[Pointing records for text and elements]
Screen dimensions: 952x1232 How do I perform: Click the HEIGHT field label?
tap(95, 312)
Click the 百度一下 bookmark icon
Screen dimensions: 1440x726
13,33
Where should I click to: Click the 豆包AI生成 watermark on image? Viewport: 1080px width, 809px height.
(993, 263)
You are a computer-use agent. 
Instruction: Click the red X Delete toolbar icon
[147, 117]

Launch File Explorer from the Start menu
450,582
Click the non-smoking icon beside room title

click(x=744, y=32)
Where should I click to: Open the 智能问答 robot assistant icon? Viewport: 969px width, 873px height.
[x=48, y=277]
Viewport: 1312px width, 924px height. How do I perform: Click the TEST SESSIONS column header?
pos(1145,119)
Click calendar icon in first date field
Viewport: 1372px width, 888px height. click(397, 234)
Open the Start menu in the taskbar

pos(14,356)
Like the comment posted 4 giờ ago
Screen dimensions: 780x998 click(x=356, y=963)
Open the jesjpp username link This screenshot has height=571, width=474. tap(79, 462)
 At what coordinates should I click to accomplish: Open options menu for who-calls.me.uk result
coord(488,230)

DIRECTIONS FOR THIS TASK:
Copy out all of the records above, keeping every line the same, character for character.

TASK RESULT:
Screen dimensions: 952x1232 How do I perform: Click the HEIGHT field label?
tap(95, 312)
Click the 百度一下 bookmark icon
Screen dimensions: 1440x726
13,33
Where should I click to: Click the 豆包AI生成 watermark on image? Viewport: 1080px width, 809px height.
(993, 263)
You are a computer-use agent. 
Instruction: Click the red X Delete toolbar icon
[147, 117]

Launch File Explorer from the Start menu
450,582
Click the non-smoking icon beside room title

click(x=744, y=32)
Where should I click to: Open the 智能问答 robot assistant icon? Viewport: 969px width, 873px height.
[x=48, y=277]
Viewport: 1312px width, 924px height. How do I perform: Click the TEST SESSIONS column header?
pos(1145,119)
Click calendar icon in first date field
Viewport: 1372px width, 888px height. click(397, 234)
Open the Start menu in the taskbar

pos(14,356)
Like the comment posted 4 giờ ago
Screen dimensions: 780x998 click(x=356, y=963)
Open the jesjpp username link This screenshot has height=571, width=474. tap(79, 462)
 At what coordinates should I click to accomplish: Open options menu for who-calls.me.uk result
coord(488,230)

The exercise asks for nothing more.